O ritmo dessa poesia é marcado pelos
passos da caminhada rumo a uma alternativa humana face à globalização da
indiferença: 1. pôr a economia ao serviço dos povos; 2. construir a paz e a
justiça; 3. defender a Mãe Terra.
O discurso do papa é longo e
multifacetado [1]. É uma antologia da vida dos movimentos populares na
resistência à tirania. Esta alimenta-se da exploração do medo e do terror. Os
cidadãos que ainda conservam alguns direitos são tentados pela falsa segurança
dos muros físicos ou sociais. Muros que prendem uns e exilam outros. De um
lado, cidadãos murados, apavorados; do outro, os excluídos, exilados, ainda
mais aterrorizados. Será esta a vida que Deus, nosso Pai, deseja para os seus
filhos?
2. Além de ser um bom negócio para os
comerciantes de armas e de morte, o medo destrói as nossas defesas psicológicas
e espirituais, anestesia-nos diante do sofrimento do próximo e torna-nos
cruéis.
Quando se festeja a morte de um jovem,
que talvez tenha errado o caminho, quando se prefere a guerra à paz, quando se
propaga a xenofobia, quando propostas intolerantes ganham terreno, sabemos que
por detrás de tal crueldade sopra o frio vento do medo.
O Papa não esquece a capacidade
mobilizadora da oração: peço-vos que rezeis por todos aqueles que têm medo. O
próprio Jesus nos intima: Não tenhais medo [2]! Tende misericórdia. A
misericórdia é muito melhor do que os remédios, antidepressivos e
tranquilizantes. Mais eficaz do que muros, grades, alarmes e armas. E é grátis:
uma dádiva de Deus.
Bergoglio acredita que todos os muros,
mas todos, vão ruir. «Continuemos a trabalhar para construir pontes entre os
povos, pontes que nos permitam derrubar os muros da exclusão e da exploração».
Enfrentemos o terror com o amor!
3. O fosso entre os povos e as nossas
actuais formas de democracia alarga-se cada vez mais, como consequência do
enorme poder dos grupos económicos e mediáticos, que parecem dominá-las.

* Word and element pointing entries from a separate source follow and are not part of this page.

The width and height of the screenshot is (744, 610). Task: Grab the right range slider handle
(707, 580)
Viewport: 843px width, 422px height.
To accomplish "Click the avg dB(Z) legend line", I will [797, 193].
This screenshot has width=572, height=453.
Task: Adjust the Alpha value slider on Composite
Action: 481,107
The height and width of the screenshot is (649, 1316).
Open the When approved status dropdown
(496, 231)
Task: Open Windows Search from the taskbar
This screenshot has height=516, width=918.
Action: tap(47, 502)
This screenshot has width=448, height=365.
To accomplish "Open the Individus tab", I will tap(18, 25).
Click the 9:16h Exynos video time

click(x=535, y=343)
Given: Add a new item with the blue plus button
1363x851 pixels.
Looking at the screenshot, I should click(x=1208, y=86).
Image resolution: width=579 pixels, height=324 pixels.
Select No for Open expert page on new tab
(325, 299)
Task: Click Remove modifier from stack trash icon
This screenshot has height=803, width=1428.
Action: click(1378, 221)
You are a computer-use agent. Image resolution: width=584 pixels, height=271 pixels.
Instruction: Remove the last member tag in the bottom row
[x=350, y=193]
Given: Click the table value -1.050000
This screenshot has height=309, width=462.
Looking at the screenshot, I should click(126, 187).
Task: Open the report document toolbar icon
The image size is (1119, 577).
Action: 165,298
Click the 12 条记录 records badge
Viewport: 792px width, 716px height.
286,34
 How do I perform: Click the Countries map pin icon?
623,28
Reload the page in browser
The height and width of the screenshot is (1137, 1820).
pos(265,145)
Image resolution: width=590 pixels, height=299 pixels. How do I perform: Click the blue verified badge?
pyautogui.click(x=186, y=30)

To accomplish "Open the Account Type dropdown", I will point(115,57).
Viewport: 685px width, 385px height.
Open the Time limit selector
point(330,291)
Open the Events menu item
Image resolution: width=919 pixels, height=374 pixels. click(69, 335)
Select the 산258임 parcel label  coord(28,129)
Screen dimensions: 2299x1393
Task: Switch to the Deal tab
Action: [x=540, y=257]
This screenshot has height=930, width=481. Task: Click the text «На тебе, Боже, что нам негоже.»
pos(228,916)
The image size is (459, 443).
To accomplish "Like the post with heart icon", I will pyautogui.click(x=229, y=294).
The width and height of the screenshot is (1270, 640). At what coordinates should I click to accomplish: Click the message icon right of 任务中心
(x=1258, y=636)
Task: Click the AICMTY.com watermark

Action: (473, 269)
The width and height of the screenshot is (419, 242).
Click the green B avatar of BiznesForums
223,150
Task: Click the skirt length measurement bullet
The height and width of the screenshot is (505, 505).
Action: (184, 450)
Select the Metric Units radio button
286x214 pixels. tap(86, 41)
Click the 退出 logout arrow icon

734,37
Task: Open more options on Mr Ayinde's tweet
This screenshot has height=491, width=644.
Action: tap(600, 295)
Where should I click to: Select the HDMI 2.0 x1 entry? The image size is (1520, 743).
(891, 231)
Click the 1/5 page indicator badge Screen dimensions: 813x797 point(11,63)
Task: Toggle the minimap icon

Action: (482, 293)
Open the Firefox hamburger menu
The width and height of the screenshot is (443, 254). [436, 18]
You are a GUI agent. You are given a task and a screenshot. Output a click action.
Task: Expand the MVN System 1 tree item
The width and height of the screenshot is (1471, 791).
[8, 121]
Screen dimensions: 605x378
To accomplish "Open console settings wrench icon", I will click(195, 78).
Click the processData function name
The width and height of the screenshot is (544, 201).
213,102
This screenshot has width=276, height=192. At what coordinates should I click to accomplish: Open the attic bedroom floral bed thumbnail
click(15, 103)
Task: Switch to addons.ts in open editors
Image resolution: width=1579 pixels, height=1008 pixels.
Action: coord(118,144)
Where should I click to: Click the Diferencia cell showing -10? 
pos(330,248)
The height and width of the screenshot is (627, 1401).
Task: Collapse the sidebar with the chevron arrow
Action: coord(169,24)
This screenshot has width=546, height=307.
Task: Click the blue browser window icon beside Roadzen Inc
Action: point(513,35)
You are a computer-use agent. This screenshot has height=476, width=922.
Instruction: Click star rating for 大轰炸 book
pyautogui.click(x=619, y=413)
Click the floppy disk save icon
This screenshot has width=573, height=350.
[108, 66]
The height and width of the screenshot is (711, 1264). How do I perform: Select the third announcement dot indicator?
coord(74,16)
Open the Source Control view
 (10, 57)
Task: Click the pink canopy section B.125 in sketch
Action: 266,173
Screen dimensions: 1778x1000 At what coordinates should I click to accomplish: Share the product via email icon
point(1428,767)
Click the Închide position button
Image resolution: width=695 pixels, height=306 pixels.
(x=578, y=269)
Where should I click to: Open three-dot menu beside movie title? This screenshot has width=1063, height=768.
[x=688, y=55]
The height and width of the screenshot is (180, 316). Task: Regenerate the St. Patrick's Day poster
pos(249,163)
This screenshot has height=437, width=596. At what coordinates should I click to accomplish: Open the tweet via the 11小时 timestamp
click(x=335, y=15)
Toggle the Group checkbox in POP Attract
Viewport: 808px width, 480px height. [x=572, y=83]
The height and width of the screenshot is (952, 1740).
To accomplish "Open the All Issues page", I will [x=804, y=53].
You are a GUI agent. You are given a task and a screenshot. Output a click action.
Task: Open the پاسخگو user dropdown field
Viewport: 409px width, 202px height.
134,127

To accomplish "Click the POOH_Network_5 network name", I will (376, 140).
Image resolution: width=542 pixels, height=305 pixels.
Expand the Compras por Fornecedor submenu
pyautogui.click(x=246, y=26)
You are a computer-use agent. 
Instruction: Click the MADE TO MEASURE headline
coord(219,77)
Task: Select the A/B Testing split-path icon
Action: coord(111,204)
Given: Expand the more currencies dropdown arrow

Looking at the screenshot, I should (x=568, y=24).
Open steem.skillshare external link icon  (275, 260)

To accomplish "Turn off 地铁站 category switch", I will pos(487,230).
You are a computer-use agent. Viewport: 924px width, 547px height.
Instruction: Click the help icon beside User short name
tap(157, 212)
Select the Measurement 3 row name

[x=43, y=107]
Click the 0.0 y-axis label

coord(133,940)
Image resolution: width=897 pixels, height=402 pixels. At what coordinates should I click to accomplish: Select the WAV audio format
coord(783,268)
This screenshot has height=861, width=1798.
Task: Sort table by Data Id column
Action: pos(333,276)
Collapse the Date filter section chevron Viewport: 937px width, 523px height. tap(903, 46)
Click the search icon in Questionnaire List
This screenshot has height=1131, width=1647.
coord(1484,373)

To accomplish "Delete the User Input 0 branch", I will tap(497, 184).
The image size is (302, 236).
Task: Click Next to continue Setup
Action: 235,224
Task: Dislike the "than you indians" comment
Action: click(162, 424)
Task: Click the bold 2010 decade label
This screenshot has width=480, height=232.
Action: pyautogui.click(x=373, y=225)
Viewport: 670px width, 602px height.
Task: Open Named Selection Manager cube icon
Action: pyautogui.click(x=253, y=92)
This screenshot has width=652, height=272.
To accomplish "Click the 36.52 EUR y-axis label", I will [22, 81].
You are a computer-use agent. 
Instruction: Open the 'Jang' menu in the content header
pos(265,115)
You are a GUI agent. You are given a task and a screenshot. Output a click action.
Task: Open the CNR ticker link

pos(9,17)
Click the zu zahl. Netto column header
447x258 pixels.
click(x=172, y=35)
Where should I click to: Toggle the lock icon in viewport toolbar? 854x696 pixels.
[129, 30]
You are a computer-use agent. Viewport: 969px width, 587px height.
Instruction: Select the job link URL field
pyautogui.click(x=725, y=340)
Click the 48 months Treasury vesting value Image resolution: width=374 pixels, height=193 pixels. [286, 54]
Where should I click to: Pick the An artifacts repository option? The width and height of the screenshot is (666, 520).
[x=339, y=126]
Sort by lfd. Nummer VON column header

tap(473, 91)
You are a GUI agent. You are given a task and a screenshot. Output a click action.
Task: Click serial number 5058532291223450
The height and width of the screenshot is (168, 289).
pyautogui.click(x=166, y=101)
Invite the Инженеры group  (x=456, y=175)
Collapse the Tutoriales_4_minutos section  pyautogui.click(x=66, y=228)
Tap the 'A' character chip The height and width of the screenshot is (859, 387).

Sei, diz o Papa, que os movimentos
populares não são partidos políticos. Em grande parte, é nisto que se encontra
a vossa riqueza. Exprimis uma forma diferente, dinâmica e vital de participação
social na vida pública. Mas não tenhais medo de entrar nos grandes debates, na
Política com letra maiúscula, e cito Paulo VI: «A política é uma maneira
exigente — não a única — de viver o compromisso cristão ao serviço do próximo».
Ou então a frase que repito muitas vezes e já não sei se é de Paulo VI ou de
Pio XII: «A política é uma das formas mais altas da caridade, do amor».
Frisa, então, dois riscos na relação
entre movimentos populares e política: o de se deixarem encurralar e o de se
deixarem corromper.
Não se deixar cercar, porque alguns
dizem: a cooperativa, o refeitório, a horta agro-ecológica, as microempresas, o
projecto dos planos assistenciais... até aqui tudo bem.
Enquanto vos mantiverdes no âmbito das
«políticas sociais», enquanto não puserdes em questão a política económica ou a
Política com «P» maiúsculo, sois tolerados. A ideia das políticas sociais
concebidas como uma política para os pobres, mas nunca com os pobres, nunca dos
pobres e muito menos inserida num projecto que reúna os povos, às vezes
parece-me um carro de carnaval a esconder o lixo do sistema.
Quando vós, da vossa afeição ao
território, da vossa realidade diária, do bairro, do local, da organização do
trabalho comunitário, das relações de pessoa a pessoa, ousais pôr em causa as
macro relações, quando levantais a voz, quando gritais, quando pretendeis
indicar ao poder uma organização mais integral, então deixais de ser tolerados.
Estais a deslocar-vos para o terreno das grandes decisões que alguns pretendem
monopolizar em pequenas castas. Assim a democracia atrofia-se, torna-se um
nominalismo, uma formalidade, perde representatividade, vai-se desencantando
porque deixa de fora o povo na sua luta diária pela dignidade, na construção do
seu destino.
Não estará o Papa a meter-se em seara
alheia? Sem qualquer monopólio da verdade, deve pronunciar-se e agir face a
«situações nas quais se tocam as chagas e os sofrimentos dramáticos, e nas
quais estão envolvidos os valores, a ética, as ciências sociais e a fé».
Continuaremos no próximo Domingo do
Advento.
[1] O meu texto pretende chamar a
atenção para o discurso do Papa. Não procura reproduzi-lo. Os recortes e as
paráfrases são da minha responsabilidade.